Cura degli orti e incertezza della normativa, Focacci:”Chi sale nell’entroterra si autodenunci”

La Regione apre alla cura degli orti. Ma se è chiaro che i cittadini possano muoversi nell’ambito dello stesso Comune, le perplessità sono molte per chi ad esempio ha orti e terreni lontani da casa. Ad esempio: un residente di Lavagna, può andare a Borzonasca o a Santo Stefano per tagliare l’erba o per iniziare a preparare l’orto?

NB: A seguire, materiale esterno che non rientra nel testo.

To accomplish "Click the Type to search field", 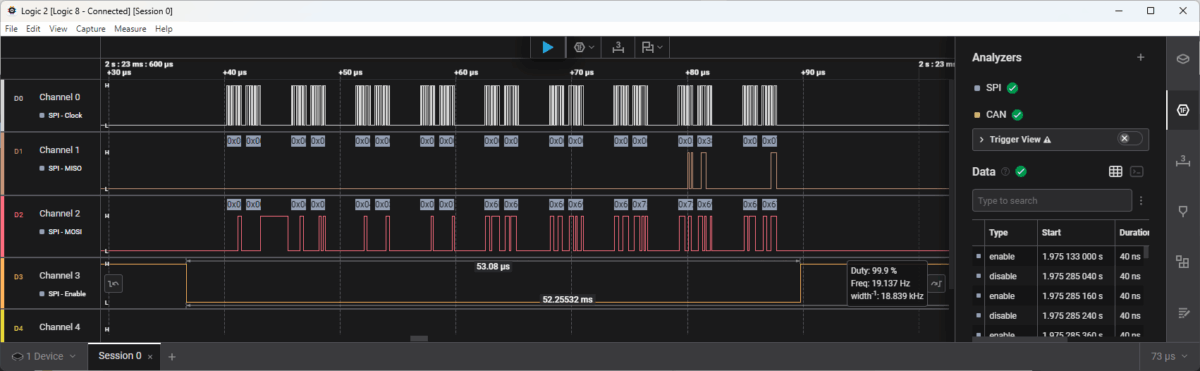I will pos(1052,201).
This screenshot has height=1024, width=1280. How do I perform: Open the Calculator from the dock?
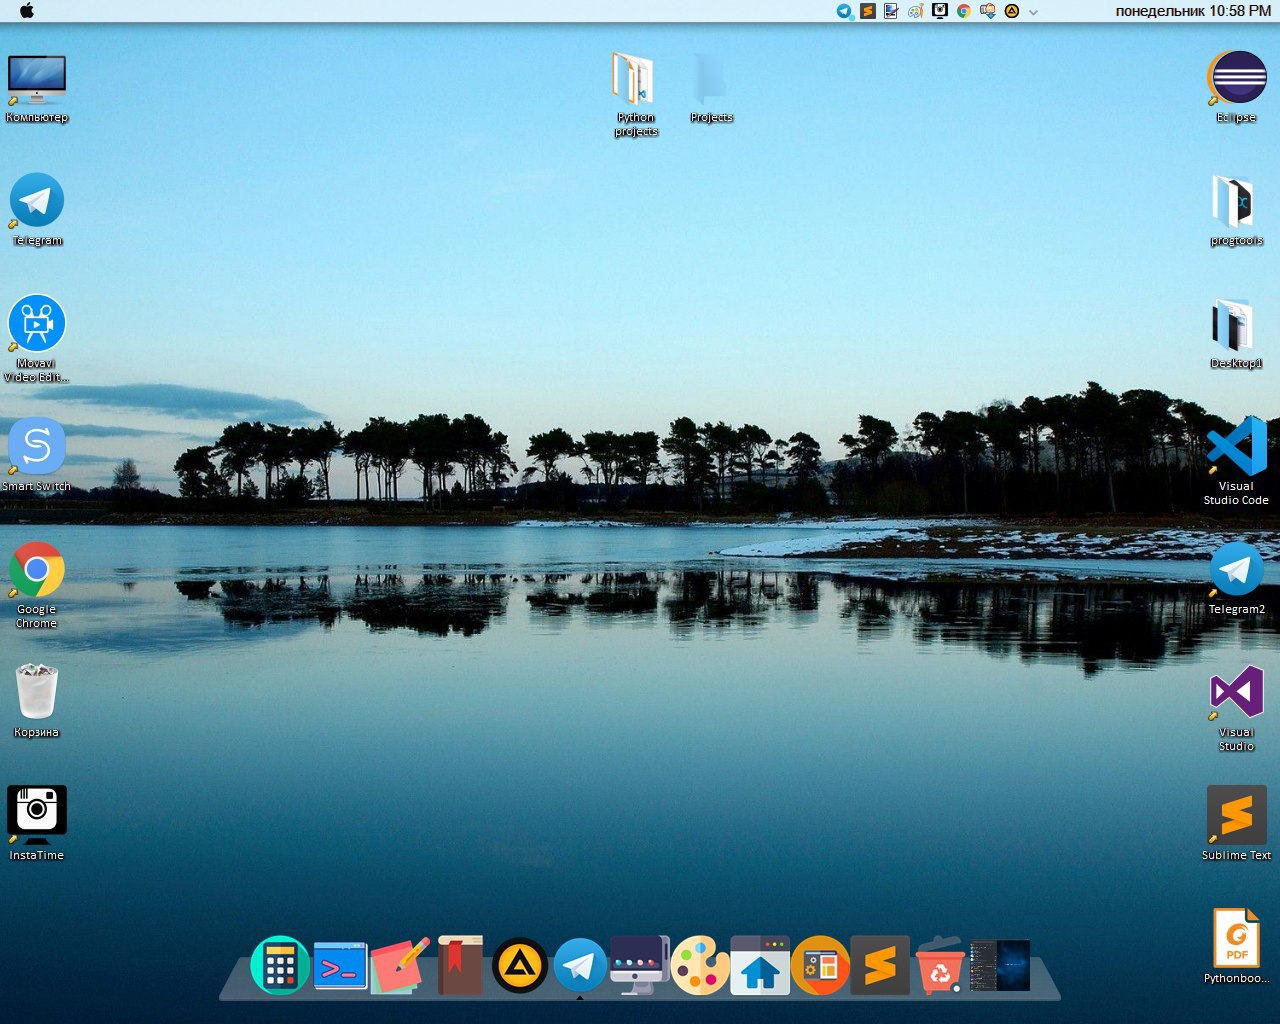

Oggi dalla Regione dovrebbe arrivare una circolare esplicativa. Intanto Michele Focacci, presidente del Parco dell’Aveto e vicesindaco di Santo Stefano, lancia la sua idea:«Il rischio che si muovano intere famiglie è concreto e questo dobbiamo evitarlo – chiarisce -. Però io sono favorevole all’agricoltura che, specie in un periodo come questo, può diventare anche una fonte di sostentamento. Bene, dunque, l’iniziativa della Regione, ma dobbiamo essere certi che chi si muove lo faccia senza mettere in pericolo la sua salute e quella degli altri. Io, dunque, demanderei ai Comuni il controllo di questi flussi. D’accordo, dunque, a chi si muove dalla costa verso l’entroterra. Ma sarebbe utile che queste persone si autodenunciassero al Comune dove si trova il terreno, dichiarando di salire da soli e solamente per il tempo necessario per i lavori, tempo tra l’altro che non potrà andare oltre la giornata. Il Comune autorizzerà oppure potrà negare il permesso se già troppe persone avevano annunciato il loro arrivo”.